Extrapolando ambas realidades y haciendo una lectura teológica, podemos deducir que se puede dar por hecho que la raíz y el tronco del árbol no son el problema pues su salud vigente está fuera de toda duda. ¿Quién duda de que el Evangelio y el carisma dominicano tienen mucho que ofrecer al mundo?

Por ello, es bastante probable que el problema esté en la conexión entre la raíz y el tronco con las ramas. La historia del carisma dominicano, más visible y patente desde el siglo XIII, nos enseña que en las instituciones y los individuos en los que brillaron y predominaron los más excelsos valores dominicanos los frutos fueron cuantiosos y de calidad. Entre otras muchos, predicación, estudio, comunidad, oración, mendicancia, itinerancia, compasión y, sobre todo, mucha misericordia son la savia revitalizadora que garantizan la presencia activa y significativa del carisma de Domingo, el carisma de la predicación en medio del mundo.
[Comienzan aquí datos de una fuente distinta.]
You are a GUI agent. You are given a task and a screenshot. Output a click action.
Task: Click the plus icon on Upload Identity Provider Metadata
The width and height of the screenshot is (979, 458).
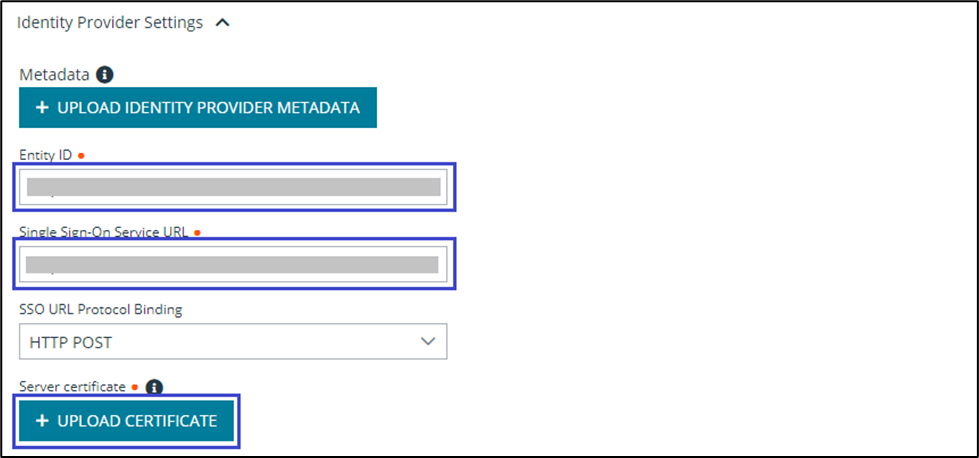coord(42,108)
Hoy, en el siglo XXI, el trasfondo de la vigencia y la pertinencia del carisma dominicano no es tan distinto ni más complejo de lo que era en el siglo XIII o en otros muchos momentos de la historia. Y para no caer en derrotismos simplistas, quizás deberíamos recordar no sólo que el grano disperso da fruto y amontonado se pudre, sino también que el grano ha de morir para dar buen fruto. Seamos miembros sanos o podridos del árbol dominicano, nuestro último destino, en nombre de la misericordia de Dios y de nuestros hermanos, es común: ser examinados por el fruto aportado para la instauración del Reino de Dios.